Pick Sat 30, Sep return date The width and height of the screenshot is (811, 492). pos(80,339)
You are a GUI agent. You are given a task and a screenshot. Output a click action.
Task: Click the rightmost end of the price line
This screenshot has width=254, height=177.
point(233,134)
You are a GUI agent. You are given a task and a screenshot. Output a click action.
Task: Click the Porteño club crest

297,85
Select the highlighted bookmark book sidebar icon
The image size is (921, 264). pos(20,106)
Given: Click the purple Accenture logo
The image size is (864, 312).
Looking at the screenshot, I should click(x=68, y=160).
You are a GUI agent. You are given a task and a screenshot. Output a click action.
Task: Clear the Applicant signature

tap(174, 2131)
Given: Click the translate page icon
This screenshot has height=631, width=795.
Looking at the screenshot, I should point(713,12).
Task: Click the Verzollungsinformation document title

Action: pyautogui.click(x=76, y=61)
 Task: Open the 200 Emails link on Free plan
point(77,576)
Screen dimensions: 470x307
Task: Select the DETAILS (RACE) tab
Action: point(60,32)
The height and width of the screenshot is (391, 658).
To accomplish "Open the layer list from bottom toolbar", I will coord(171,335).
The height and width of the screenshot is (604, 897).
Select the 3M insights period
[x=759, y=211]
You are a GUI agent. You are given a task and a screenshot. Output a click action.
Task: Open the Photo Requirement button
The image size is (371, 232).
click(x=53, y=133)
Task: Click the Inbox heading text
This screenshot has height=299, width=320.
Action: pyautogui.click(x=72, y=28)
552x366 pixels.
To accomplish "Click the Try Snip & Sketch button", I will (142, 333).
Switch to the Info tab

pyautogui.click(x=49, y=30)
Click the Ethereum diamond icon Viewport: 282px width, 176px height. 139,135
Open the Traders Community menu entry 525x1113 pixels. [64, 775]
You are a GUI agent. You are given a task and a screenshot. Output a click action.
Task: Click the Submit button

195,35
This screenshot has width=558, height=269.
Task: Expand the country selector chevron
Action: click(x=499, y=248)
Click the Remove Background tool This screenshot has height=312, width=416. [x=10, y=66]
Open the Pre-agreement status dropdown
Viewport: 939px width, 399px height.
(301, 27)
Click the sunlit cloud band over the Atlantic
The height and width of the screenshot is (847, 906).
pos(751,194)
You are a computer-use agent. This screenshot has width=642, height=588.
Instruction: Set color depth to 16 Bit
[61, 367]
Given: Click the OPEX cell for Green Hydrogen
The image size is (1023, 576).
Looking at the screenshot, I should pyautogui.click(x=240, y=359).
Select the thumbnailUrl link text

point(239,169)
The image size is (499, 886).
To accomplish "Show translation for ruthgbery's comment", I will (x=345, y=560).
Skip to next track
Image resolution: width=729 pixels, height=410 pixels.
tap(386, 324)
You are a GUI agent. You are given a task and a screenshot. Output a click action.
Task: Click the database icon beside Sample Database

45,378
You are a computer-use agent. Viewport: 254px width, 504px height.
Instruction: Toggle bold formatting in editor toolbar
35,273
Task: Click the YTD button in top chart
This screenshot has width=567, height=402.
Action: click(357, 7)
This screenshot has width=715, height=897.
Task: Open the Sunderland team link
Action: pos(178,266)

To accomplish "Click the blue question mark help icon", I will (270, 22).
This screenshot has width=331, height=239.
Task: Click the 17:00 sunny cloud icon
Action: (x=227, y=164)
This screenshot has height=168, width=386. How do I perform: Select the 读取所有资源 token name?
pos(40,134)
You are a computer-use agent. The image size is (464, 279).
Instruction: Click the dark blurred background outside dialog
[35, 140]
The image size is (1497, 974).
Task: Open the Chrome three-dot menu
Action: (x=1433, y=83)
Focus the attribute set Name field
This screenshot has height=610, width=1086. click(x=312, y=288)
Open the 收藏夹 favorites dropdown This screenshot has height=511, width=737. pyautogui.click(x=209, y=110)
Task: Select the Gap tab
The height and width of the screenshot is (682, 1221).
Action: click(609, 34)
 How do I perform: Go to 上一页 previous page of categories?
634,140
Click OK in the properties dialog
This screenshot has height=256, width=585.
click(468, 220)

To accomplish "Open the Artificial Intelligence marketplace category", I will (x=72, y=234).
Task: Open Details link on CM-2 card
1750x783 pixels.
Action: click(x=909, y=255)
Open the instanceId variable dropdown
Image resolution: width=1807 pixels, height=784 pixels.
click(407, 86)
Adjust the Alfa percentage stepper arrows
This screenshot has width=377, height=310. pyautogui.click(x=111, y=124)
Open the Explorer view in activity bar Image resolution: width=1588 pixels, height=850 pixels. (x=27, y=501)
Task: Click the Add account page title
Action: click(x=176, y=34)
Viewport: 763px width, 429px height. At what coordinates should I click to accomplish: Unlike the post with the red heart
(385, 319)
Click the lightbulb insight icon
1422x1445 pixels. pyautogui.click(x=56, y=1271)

══════

**WHAT TO DO**
Can you copy out all of the lines above, character for character, without changing anything?

**PROBLEM SOLUTION**
Pick Sat 30, Sep return date The width and height of the screenshot is (811, 492). pos(80,339)
You are a GUI agent. You are given a task and a screenshot. Output a click action.
Task: Click the rightmost end of the price line
This screenshot has width=254, height=177.
point(233,134)
You are a GUI agent. You are given a task and a screenshot. Output a click action.
Task: Click the Porteño club crest

297,85
Select the highlighted bookmark book sidebar icon
The image size is (921, 264). pos(20,106)
Given: Click the purple Accenture logo
The image size is (864, 312).
Looking at the screenshot, I should click(x=68, y=160).
You are a GUI agent. You are given a task and a screenshot. Output a click action.
Task: Clear the Applicant signature

tap(174, 2131)
Given: Click the translate page icon
This screenshot has height=631, width=795.
Looking at the screenshot, I should point(713,12).
Task: Click the Verzollungsinformation document title

Action: pyautogui.click(x=76, y=61)
 Task: Open the 200 Emails link on Free plan
point(77,576)
Screen dimensions: 470x307
Task: Select the DETAILS (RACE) tab
Action: point(60,32)
The height and width of the screenshot is (391, 658).
To accomplish "Open the layer list from bottom toolbar", I will coord(171,335).
The height and width of the screenshot is (604, 897).
Select the 3M insights period
[x=759, y=211]
You are a GUI agent. You are given a task and a screenshot. Output a click action.
Task: Open the Photo Requirement button
The image size is (371, 232).
click(x=53, y=133)
Task: Click the Inbox heading text
This screenshot has height=299, width=320.
Action: pyautogui.click(x=72, y=28)
552x366 pixels.
To accomplish "Click the Try Snip & Sketch button", I will (142, 333).
Switch to the Info tab

pyautogui.click(x=49, y=30)
Click the Ethereum diamond icon Viewport: 282px width, 176px height. 139,135
Open the Traders Community menu entry 525x1113 pixels. [64, 775]
You are a GUI agent. You are given a task and a screenshot. Output a click action.
Task: Click the Submit button

195,35
This screenshot has width=558, height=269.
Task: Expand the country selector chevron
Action: click(x=499, y=248)
Click the Remove Background tool This screenshot has height=312, width=416. [x=10, y=66]
Open the Pre-agreement status dropdown
Viewport: 939px width, 399px height.
(301, 27)
Click the sunlit cloud band over the Atlantic
The height and width of the screenshot is (847, 906).
pos(751,194)
You are a computer-use agent. This screenshot has width=642, height=588.
Instruction: Set color depth to 16 Bit
[61, 367]
Given: Click the OPEX cell for Green Hydrogen
The image size is (1023, 576).
Looking at the screenshot, I should pyautogui.click(x=240, y=359).
Select the thumbnailUrl link text

point(239,169)
The image size is (499, 886).
To accomplish "Show translation for ruthgbery's comment", I will (x=345, y=560).
Skip to next track
Image resolution: width=729 pixels, height=410 pixels.
tap(386, 324)
You are a GUI agent. You are given a task and a screenshot. Output a click action.
Task: Click the database icon beside Sample Database

45,378
You are a computer-use agent. Viewport: 254px width, 504px height.
Instruction: Toggle bold formatting in editor toolbar
35,273
Task: Click the YTD button in top chart
This screenshot has width=567, height=402.
Action: click(357, 7)
This screenshot has width=715, height=897.
Task: Open the Sunderland team link
Action: pos(178,266)

To accomplish "Click the blue question mark help icon", I will (270, 22).
This screenshot has width=331, height=239.
Task: Click the 17:00 sunny cloud icon
Action: (x=227, y=164)
This screenshot has height=168, width=386. How do I perform: Select the 读取所有资源 token name?
pos(40,134)
You are a computer-use agent. The image size is (464, 279).
Instruction: Click the dark blurred background outside dialog
[35, 140]
The image size is (1497, 974).
Task: Open the Chrome three-dot menu
Action: (x=1433, y=83)
Focus the attribute set Name field
This screenshot has height=610, width=1086. click(x=312, y=288)
Open the 收藏夹 favorites dropdown This screenshot has height=511, width=737. pyautogui.click(x=209, y=110)
Task: Select the Gap tab
The height and width of the screenshot is (682, 1221).
Action: click(609, 34)
 How do I perform: Go to 上一页 previous page of categories?
634,140
Click OK in the properties dialog
This screenshot has height=256, width=585.
click(468, 220)

To accomplish "Open the Artificial Intelligence marketplace category", I will (x=72, y=234).
Task: Open Details link on CM-2 card
1750x783 pixels.
Action: click(x=909, y=255)
Open the instanceId variable dropdown
Image resolution: width=1807 pixels, height=784 pixels.
click(407, 86)
Adjust the Alfa percentage stepper arrows
This screenshot has width=377, height=310. pyautogui.click(x=111, y=124)
Open the Explorer view in activity bar Image resolution: width=1588 pixels, height=850 pixels. (x=27, y=501)
Task: Click the Add account page title
Action: click(x=176, y=34)
Viewport: 763px width, 429px height. At what coordinates should I click to accomplish: Unlike the post with the red heart
(385, 319)
Click the lightbulb insight icon
1422x1445 pixels. pyautogui.click(x=56, y=1271)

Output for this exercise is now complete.